Portable generators are a popular accessory for many boaters. Their gentle hum can be found punctuating the tranquility of many a tow path and come in a variety of sizes, power options and can run on diesel, propane or petrol.
The first thing we are going to say here is that petrol powered portable generators on canal boats are potentially dangerous. Storing fuel for petrol powered portable generators is also potentially dangerous. There are propane conversion kits available for most petrol generators which are easier to integrate into the BSS regulations for storing gas on board.
We are going to refer you straight to Section 5 of the Boat Safety Scheme and offer no further advice.
Then there is the question whether or not the generator should be bank side and if it should feed directly into your AC system via the shore power hook up. This all depends on how the generator is wired with regards to earth. Most small generators have what is known as a floating earth and are not designed for feeding complex AC mains ring systems. Should the generator develop a fault the boats circuit breakers may not work with a floating earth so it is arguable that the generator should be earth bonded to the boats hull bonding point. However, if a floating earth generator is hull bonded and an appliance is run directly off the generator without passing through the RCD, then there will be no protection to the user at all in the case of a fault developing!
Then there is the question whether or not the type of generator you are looking at can actually be bonded in the first place. It is not our place to pass judgement on the use of portable generators here, only to point out the “potential” hazards.

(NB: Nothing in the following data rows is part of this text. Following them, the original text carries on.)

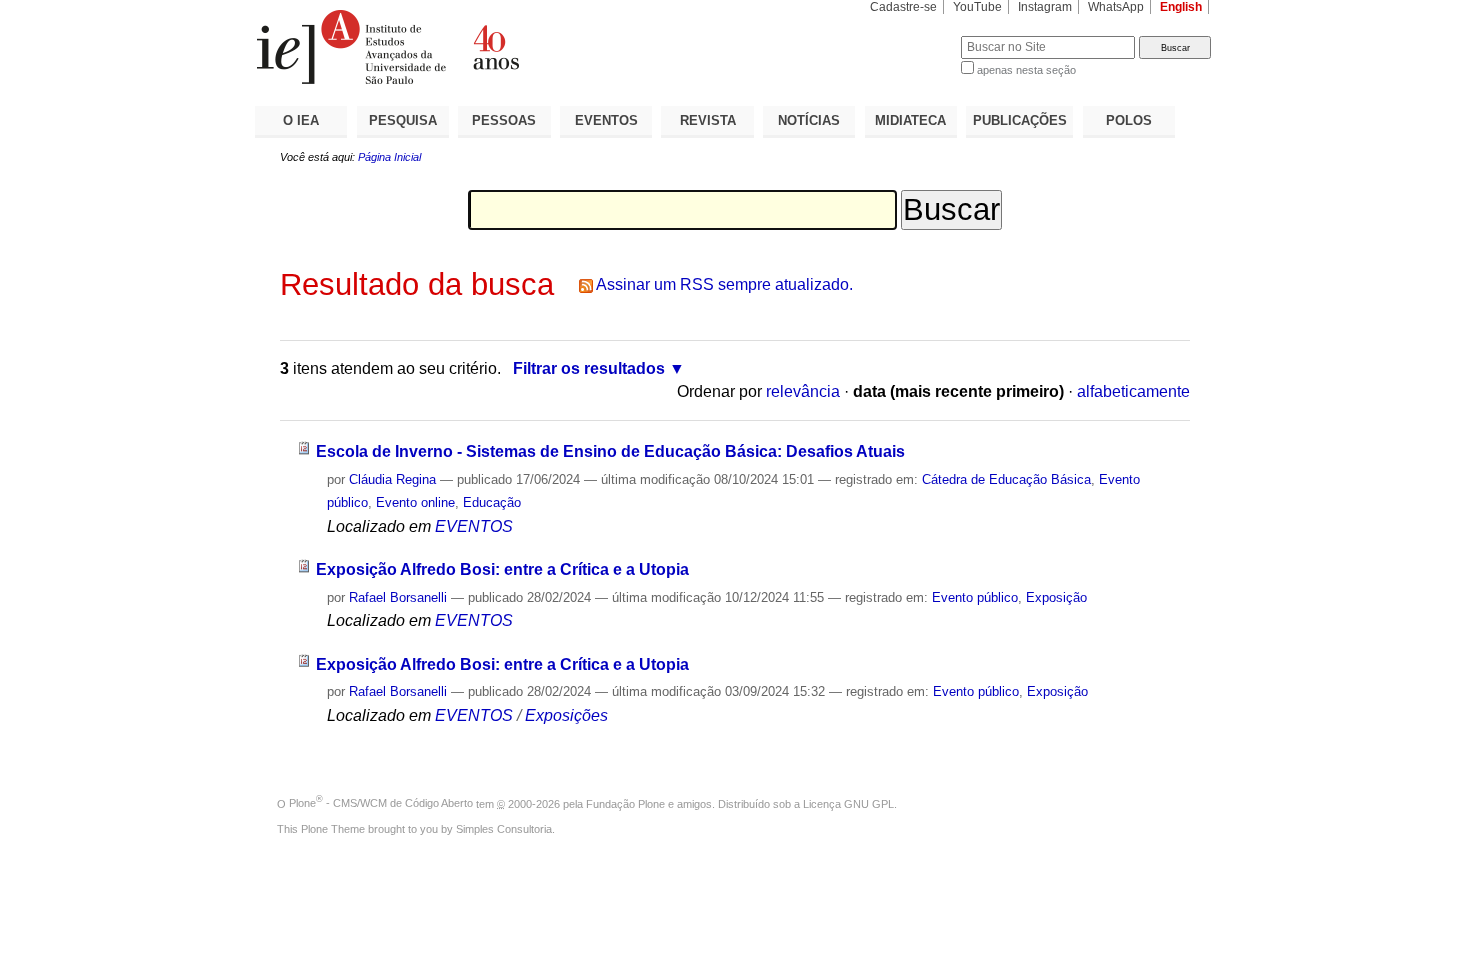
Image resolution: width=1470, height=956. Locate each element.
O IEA (301, 120)
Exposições (566, 715)
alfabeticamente (1133, 391)
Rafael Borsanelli (398, 597)
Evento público (975, 597)
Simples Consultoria (504, 829)
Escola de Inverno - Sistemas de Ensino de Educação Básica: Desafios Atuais (610, 451)
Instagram (1045, 7)
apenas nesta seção (1026, 70)
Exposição (1056, 597)
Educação (492, 502)
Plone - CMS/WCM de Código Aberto (381, 803)
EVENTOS (606, 120)
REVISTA (708, 120)
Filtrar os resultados (589, 368)
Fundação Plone (625, 803)
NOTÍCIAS (809, 120)
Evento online (415, 502)
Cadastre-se (903, 7)
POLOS (1129, 120)
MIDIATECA (910, 120)
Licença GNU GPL (848, 803)
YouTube (977, 7)
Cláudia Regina (392, 479)
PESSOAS (504, 120)
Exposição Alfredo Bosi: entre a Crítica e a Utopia (502, 569)
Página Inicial (389, 157)
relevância (803, 391)
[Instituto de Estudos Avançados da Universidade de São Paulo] (495, 47)
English (1181, 7)
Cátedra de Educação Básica (1006, 479)
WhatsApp (1116, 7)
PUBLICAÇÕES (1020, 120)
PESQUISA (403, 120)
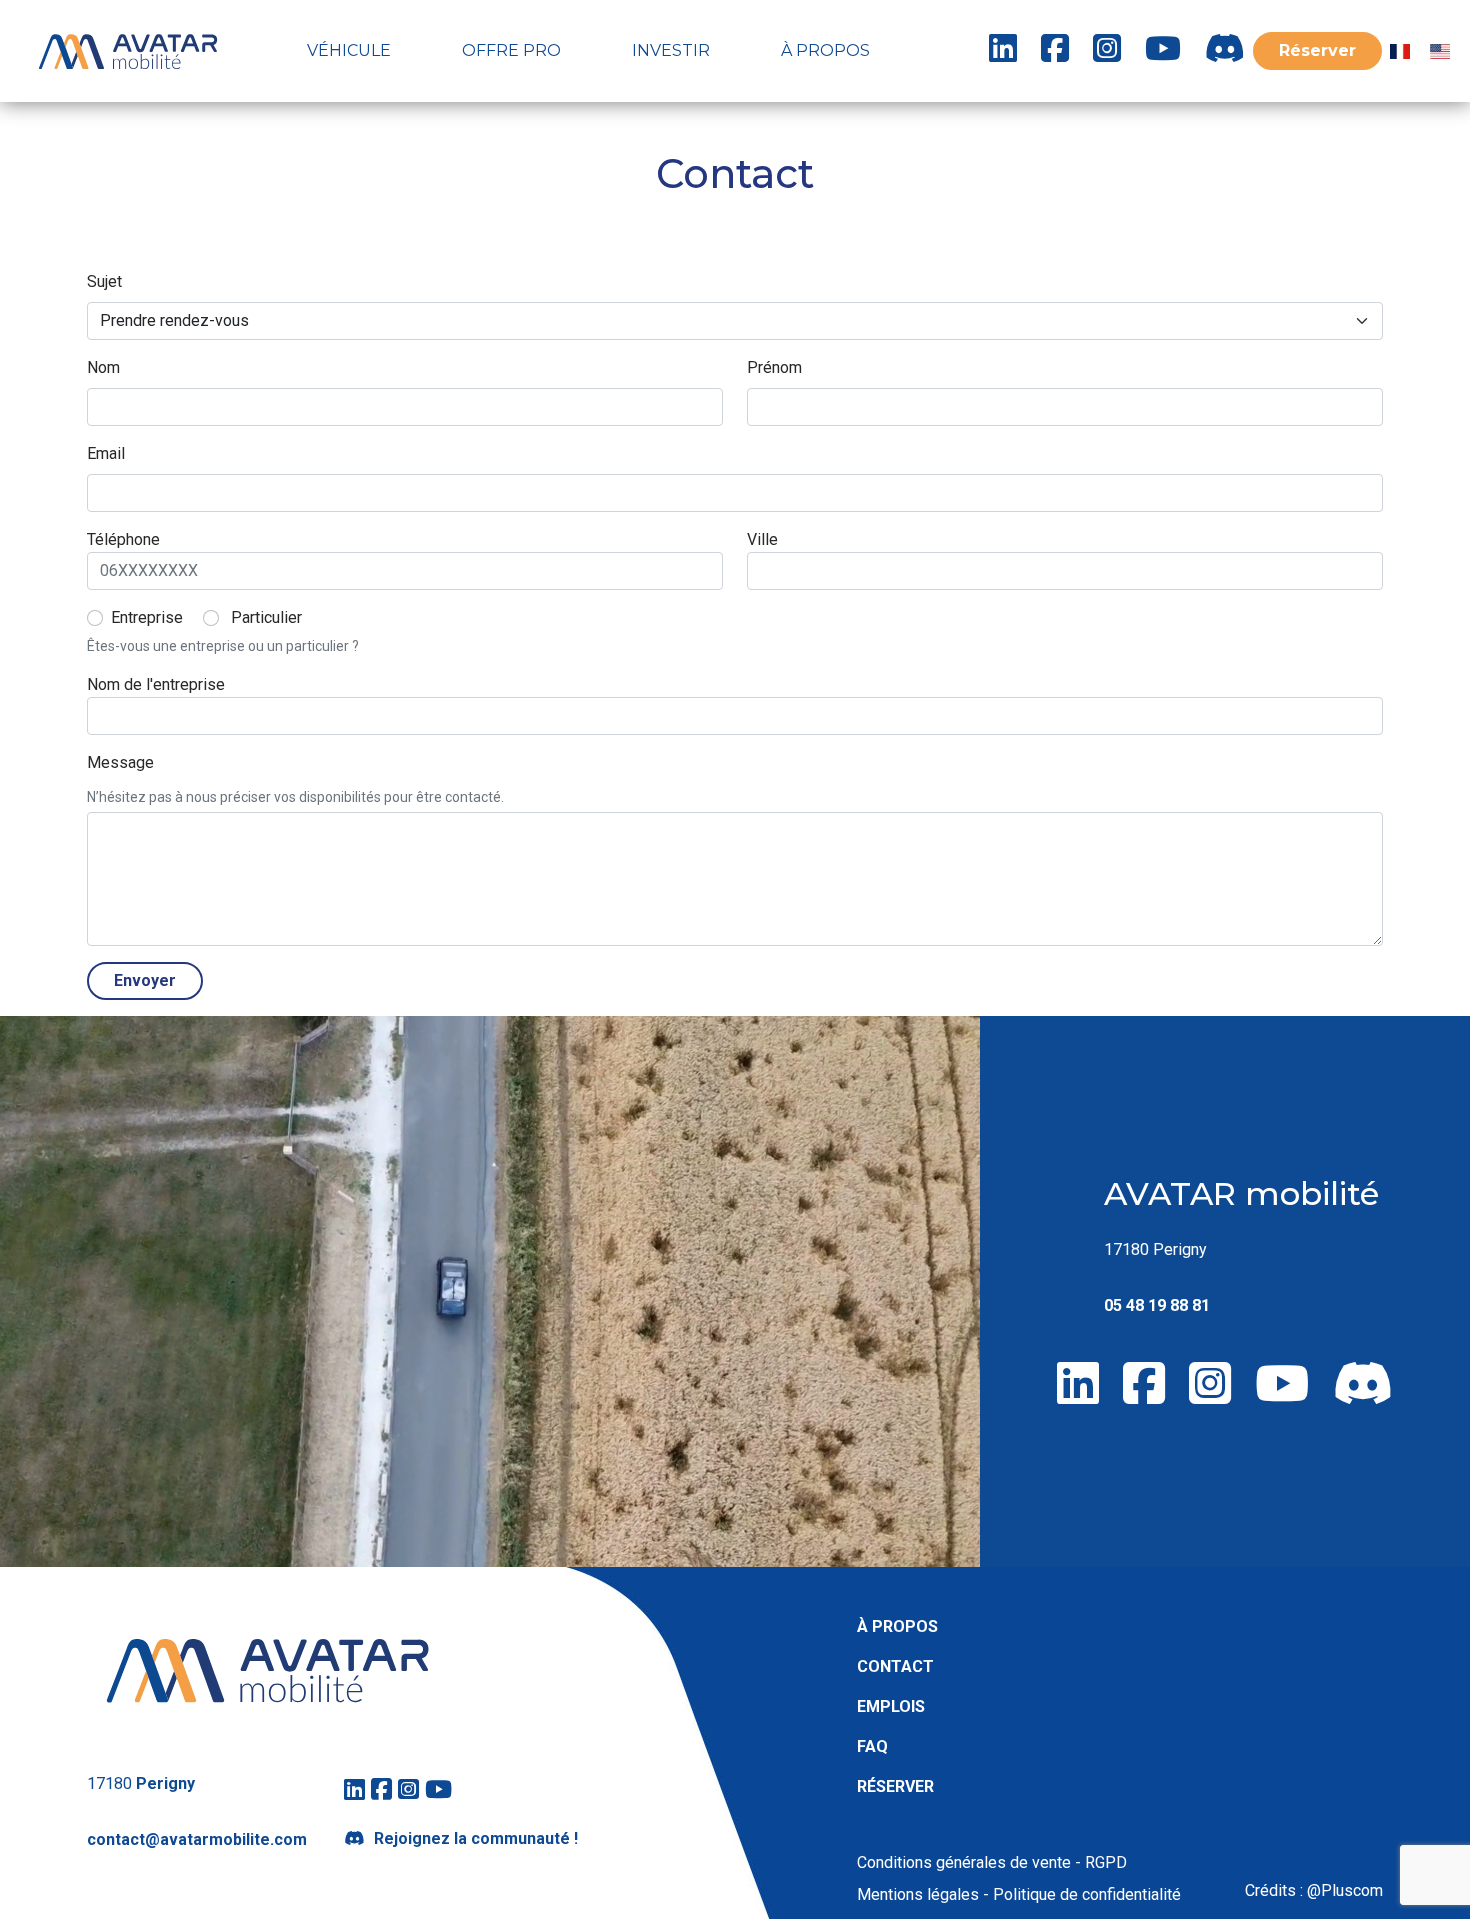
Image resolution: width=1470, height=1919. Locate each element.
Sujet (104, 281)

By far and away, the biggest hazard presented by a petrol driven portable generator is death by CO poisoning. We all probably recall the sad incident in 2013 on Lake Windermere where a cockpit mounted generators’ fumes killed a mother and daughter who were pleasure boating over a bank holiday
You must do your research here with the manufacturer of your chosen generator, a qualified marine electrician and your local Boat Safety Scheme examiner. Period.